また、アーネンベルグの食堂で偶然相席になった今年の参加を取り止めた帝国出身の武芸者に聞き及んだ所、今回の大会は特別ルールで四人一組の団体戦によって行われる。
結果、外国籍の武闘家の大多数がエントリーを見合わせ、出場チームのほとんどが徒党を組み易かった国内の王国軍各部隊の歪な参加構成になる。
「まっ、俺もタイマン嗜好があるから、気持ちは判るかな」
即席でパーティーを組む者もいたが、あくまでマイノリティ。元来、武闘家は各々の流派の看板を背負っており、他門と交わるのを快しとしない一匹狼の方が多数派だ。
そのような事情で、例年に較べれば参加層が薄い上に個人の力量を発揮できる場とはいい難く、格闘馬鹿も今一つ気乗りせずに参戦を見送れた。
「それよりも、ここまで呑気に歩いてきて良かったのかよ、ヨシュア?」
僅かながらに残った大会への未練を振り払うように、義妹に問い掛ける。
「飛行船に頼らず、自分達の足で各地方を渡り歩こう」と旅立ち前に誓いを立てはしたが、それも時と場合による。
今は一分一秒でも早く女王に面会すべき緊急時だが、ヨシュアには別の思惑があるようだ。
「シード少佐の情報が正しければ、城内は情報部に占拠されているだろうし、平時と違って一般人が易々と見学可能な警備体制が敷かれている筈もないわ」
まずすべきは王都の受付と相談し、どうやってグランセル城へ忍び込むかの算段を企てること。無限テレポートを約束するニガトマトの在庫が心細くなったこともあり、ヨシュアは持久論を展開する。
もちろん、隠密活動に特化したヨシュア単独であれば空間転移能力に頼らずとも潜入自体は容易いが、元々エステルのサポートを目的として始めた旅路なので、このラストクエストは二人でやり遂げなければ意味がない。
要塞救出ミッションで調子に乗って使い過ぎたニガトマトを土壇場の切札として温存する意味でも、エステルがアーティファクトに頼る安直な近道を撥ね除けたようにヨシュアもお手軽なチート術を封印し共に歩める道を模索するつもりだ。
こうして、各々決意を胸に秘めてメインストリートを直進した兄妹は瞬く間にギルドの前に辿り着くが、その隣にある建物が非常に気になった。
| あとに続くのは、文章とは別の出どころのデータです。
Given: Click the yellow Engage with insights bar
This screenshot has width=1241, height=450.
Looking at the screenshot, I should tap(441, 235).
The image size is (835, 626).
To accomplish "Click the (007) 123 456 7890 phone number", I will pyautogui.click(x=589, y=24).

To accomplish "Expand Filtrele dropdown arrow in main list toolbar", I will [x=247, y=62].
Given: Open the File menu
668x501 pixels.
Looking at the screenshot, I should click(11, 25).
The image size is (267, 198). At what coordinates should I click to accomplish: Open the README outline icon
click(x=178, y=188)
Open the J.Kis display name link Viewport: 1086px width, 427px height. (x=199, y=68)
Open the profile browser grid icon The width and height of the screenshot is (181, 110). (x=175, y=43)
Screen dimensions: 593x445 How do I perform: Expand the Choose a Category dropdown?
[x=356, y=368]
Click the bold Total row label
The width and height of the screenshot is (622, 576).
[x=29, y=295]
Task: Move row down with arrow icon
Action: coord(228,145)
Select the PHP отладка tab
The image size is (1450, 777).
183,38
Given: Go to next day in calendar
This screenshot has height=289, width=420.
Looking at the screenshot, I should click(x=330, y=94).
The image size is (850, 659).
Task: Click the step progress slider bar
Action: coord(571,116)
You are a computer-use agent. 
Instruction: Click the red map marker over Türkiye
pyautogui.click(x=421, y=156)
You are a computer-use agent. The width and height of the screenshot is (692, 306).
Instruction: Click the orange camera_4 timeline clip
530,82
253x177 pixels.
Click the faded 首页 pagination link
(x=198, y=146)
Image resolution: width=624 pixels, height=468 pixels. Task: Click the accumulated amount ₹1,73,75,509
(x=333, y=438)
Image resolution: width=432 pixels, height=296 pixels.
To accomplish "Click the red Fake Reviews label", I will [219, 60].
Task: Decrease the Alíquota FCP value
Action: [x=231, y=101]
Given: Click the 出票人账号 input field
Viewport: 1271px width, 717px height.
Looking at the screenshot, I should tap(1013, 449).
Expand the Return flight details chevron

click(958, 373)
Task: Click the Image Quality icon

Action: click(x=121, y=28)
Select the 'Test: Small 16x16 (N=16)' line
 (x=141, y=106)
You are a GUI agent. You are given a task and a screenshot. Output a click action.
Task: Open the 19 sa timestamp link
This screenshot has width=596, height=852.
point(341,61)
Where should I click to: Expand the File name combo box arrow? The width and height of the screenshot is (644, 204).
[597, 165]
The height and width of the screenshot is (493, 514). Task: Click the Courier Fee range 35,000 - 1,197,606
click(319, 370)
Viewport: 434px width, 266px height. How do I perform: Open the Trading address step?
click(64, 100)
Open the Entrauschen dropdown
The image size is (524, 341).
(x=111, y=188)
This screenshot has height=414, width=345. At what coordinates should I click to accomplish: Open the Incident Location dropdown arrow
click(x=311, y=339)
『釣公師団本部』との表札が高々と掲げられていて、屋上にはどこかで見たような巨大なパラボラアンテナが添え付けられている。
「ここがあの釣キチ共の総本山か。まさかグランセル支部と隣接していたとはな」
釣行者(レギオン)を名乗る変人達から賞金首としてつけ狙われているエステルは頭を抱える。爆釣百番勝負など常時でも御免極まる拷問。ましてや、この火急時に奴らと戯れる時間的猶予はない。
「さっさと入るぞ、ヨシュア」
義妹を急かしたエステルは、師団関係者の目に止まる前に慌ててギルドの中へと逃げ込んだ。
◇
「では、これより月一の釣公師団幹部会議を始めます」
本部二階の会議室の中は窓が閉め切られていて薄暗く、ブイ字型に並べられた七つの椅子は欠席多数で参加者は僅か二人という寂しさだが、実際は何の問題もない。
不在の席前のデスク上に置かれたモノリス然とした五つの双方向スピーカーで遠隔会議が可能。『SOUND ONLY』のラベル下には、Ⅱ~Ⅵまでのローマ数字が刻まれている。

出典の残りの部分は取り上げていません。